Probably an Earth-sized planet was found using Einstein’s calculations.
Our solar system planets orbit the Milky Way in an inch, strongly linked to the Sun’s gravity flame.
But there are also solitary planets in space that are not part of any planetary system. Some violent event pushed them out of their stellar orbit, and these planets travel alone in the dark space. They can hardly have a life.
Several of these solitary trips have been found, but now scientists have achieved a very difficult observation.
Led by Poland a group of scientists caught a glimpse of how a lone planet flying very far in space passed an even farther star in the background.
According to the researchers, it is likely to be a massive object on Earth or Mars.
These solitary planets are difficult to detect because they are really small and dark. They cannot be seen directly with a telescope. Observation is made possible by a phenomenon that Albert Einstein predicted in the theory of relativity.
As a planet or other object travels in space in front of a star, its gravity refracts the background light.
This distortion of light can be detected. The phenomenon is called a gravitational lens, and more specifically a microlensing lens, when it comes to observing objects smaller than the galaxy, such as stars and planets.

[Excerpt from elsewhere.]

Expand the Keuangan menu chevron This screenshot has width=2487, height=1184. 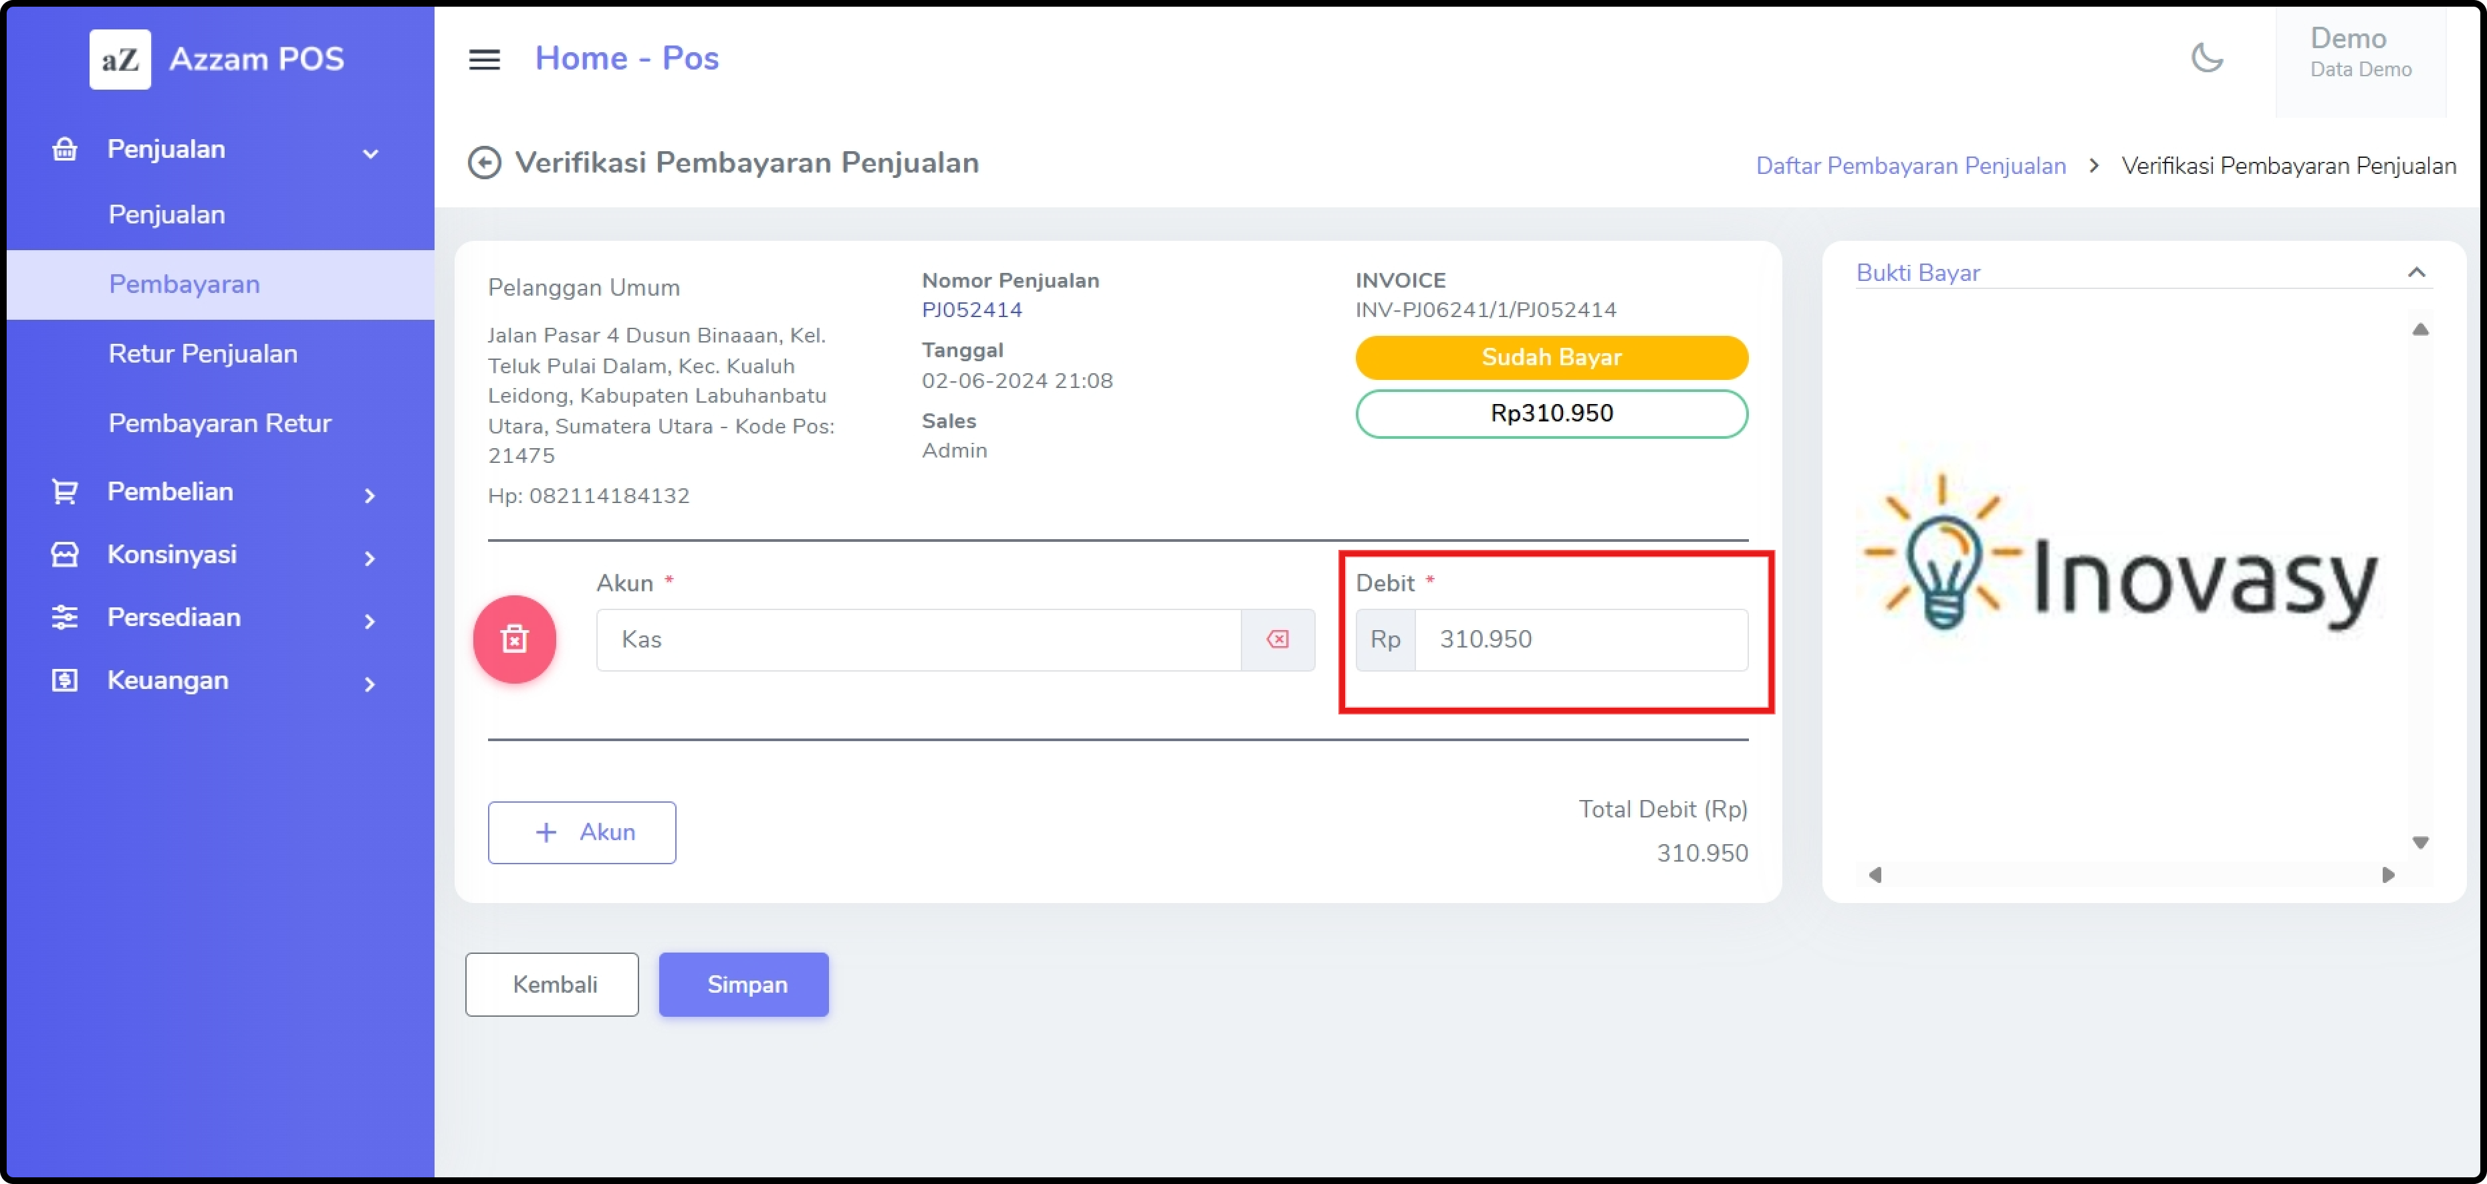pos(370,684)

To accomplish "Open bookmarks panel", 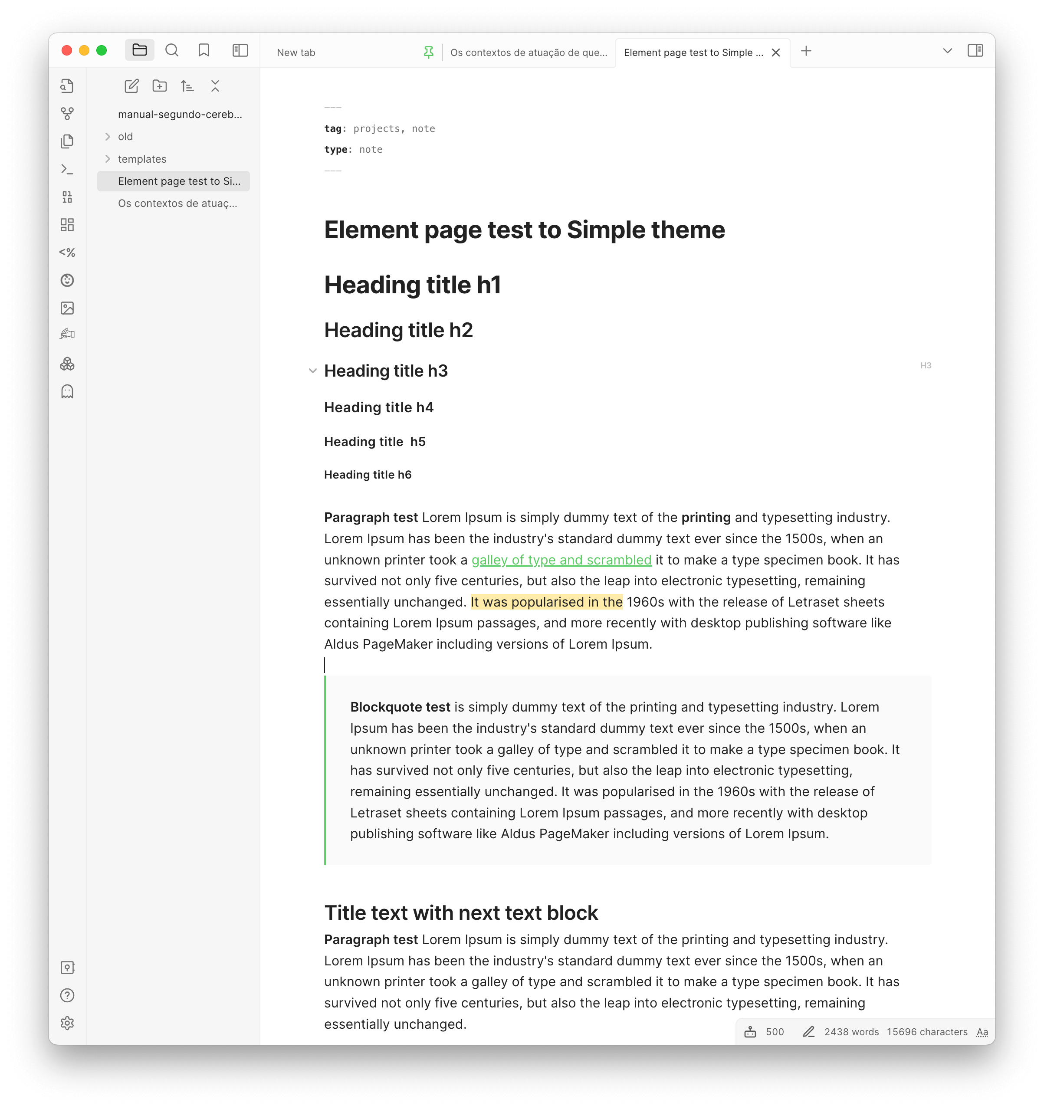I will pos(204,51).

Developed by researchers video illustrates how a planet acting as a lens distorts the light of an underlying star. The study was published The Astrophysical Journal Letters.
Observational data on millions of stars over the years.
“The phenomenon of microlenses detection is extremely unlikely, as the object, the observer and the lens must be almost perfectly aligned ”, says the study’s lead author, postdoctoral researcher Przemek Mróz Warsaw University in the newsletter.
Mróz calculates that if a similar event were detected by the observation of a single star, it would be necessary to wait a million years for the planet to pass properly. And that wouldn’t necessarily be the case anyway.
“We were either very lucky or there are a lot of these objects in our galaxy,” says Mróz Living Science blog.
With researchers Observational data on millions of stars over the years was now in use. In Chile, the Las Campanas Observatory telescope was aimed at the center of the Milky Way.
The Polish-US OGLE project found several exoplanets using this gravitational lens method. The name comes from the words Optical Gravitational Lensing Experiment. Coincidentally or not, lusting in English also means facing or bumping.
An unknown planet would be roughly the size of Earth in mass. Planets of this size can in fact be removed from their constellations during their formation, as the larger planets still seek their grooves and their turbulent gravity their orbits.
Under observation there is still a lot of uncertainty.
The size of the planet is unknown. We can’t even calculate your distance. The star distorted by the gravitational lenses the planet passed through is 27,000 light years away at the center of the Milky Way, but the planet itself is certainly much closer.
The planet, or suspect planet, received the title OGLE-2016-BLG-1928. The initial observation, therefore, was made in 2016.
The lens distortion caused by such a small object should last for a few hours, and the observation hit the nail on the head. The subject can be observed in less than 42 minutes. There is not much time to get a lot of information at that time.
To that extent, scientists were able to determine that there are no stars of their own in the vicinity of the planet, at least eight astronomical units away. An astronomical unit (AU) is equal to the distance between the Earth and the Sun.
The observation could, in principle, also be explained by the animation of the underlying star. The star in front of which the object passed is a red giant. Sometimes, they produce large blast explosions. However, according to the researchers, the nature of the observation does not match this.
Perception it is exceptional and requires more guarantees, but the existence of such a planet would not be strange in itself. It was calculatedthat there could be billions of these lonely bums in our galaxy alone. Several have already been found.
In general, more than 4,500 exoplanets, or non-solar planets, are already known.